* **INSTRUCTIONS FOR THE TASK**:
Where the string "will" appears in a line of the data, show that line.

[DATA SHOWN Boundary: Start]

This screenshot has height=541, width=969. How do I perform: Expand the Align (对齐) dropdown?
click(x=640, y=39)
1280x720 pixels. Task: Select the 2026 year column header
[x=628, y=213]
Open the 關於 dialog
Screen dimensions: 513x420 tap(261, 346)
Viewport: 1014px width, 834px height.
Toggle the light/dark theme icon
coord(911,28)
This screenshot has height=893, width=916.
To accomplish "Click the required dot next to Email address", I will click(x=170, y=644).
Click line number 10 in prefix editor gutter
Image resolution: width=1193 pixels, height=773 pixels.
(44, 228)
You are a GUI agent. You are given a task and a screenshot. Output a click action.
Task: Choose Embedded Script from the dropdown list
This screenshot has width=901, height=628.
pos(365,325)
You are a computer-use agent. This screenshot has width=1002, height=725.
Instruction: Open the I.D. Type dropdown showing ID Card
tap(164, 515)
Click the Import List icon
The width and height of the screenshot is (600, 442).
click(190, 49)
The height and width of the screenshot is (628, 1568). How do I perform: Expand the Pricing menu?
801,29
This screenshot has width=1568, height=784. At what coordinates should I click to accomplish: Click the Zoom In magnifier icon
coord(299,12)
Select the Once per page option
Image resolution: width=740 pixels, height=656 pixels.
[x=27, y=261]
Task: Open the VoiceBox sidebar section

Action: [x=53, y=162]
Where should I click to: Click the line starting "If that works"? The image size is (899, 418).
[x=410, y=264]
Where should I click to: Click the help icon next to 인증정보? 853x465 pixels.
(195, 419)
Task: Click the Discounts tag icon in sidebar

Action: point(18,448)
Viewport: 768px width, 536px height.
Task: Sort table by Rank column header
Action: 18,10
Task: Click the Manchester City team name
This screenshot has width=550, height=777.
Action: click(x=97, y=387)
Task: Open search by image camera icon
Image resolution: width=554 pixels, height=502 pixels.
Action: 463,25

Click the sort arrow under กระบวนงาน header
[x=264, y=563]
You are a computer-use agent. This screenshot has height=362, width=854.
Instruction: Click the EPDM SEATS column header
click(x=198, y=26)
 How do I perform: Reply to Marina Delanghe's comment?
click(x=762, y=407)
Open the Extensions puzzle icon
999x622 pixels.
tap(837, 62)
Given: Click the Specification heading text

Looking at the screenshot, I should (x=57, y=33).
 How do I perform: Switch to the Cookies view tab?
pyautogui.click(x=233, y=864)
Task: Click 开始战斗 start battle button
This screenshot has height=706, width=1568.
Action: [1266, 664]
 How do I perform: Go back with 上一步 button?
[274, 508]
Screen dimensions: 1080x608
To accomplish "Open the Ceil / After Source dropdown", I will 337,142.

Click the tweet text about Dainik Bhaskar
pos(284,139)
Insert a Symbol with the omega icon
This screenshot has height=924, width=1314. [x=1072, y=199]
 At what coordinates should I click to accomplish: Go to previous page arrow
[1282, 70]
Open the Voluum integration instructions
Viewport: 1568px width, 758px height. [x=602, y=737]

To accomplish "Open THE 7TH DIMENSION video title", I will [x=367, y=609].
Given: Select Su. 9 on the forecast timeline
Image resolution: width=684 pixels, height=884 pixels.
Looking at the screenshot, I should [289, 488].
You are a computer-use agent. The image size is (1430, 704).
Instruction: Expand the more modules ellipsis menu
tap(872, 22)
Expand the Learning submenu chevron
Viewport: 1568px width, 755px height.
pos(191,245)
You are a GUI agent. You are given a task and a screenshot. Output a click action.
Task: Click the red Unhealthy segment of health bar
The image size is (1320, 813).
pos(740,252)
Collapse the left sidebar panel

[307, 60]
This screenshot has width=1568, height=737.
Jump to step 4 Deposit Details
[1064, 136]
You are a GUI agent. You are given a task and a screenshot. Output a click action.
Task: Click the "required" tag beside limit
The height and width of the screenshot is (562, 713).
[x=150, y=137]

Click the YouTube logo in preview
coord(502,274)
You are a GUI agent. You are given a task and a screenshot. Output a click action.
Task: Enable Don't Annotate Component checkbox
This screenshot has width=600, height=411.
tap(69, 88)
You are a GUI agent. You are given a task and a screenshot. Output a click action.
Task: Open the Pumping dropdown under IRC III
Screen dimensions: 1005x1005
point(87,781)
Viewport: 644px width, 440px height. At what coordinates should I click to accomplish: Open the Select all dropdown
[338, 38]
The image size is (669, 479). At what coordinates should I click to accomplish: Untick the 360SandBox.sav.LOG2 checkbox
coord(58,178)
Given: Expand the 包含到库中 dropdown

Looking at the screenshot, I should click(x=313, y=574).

[DATA SHOWN Boundary: End]

* **TASK SOLUTION**:
To accomplish "Click the required dot next to Email address", I will click(x=170, y=644).
To accomplish "Open the Ceil / After Source dropdown", I will 337,142.
To accomplish "Open THE 7TH DIMENSION video title", I will [x=367, y=609].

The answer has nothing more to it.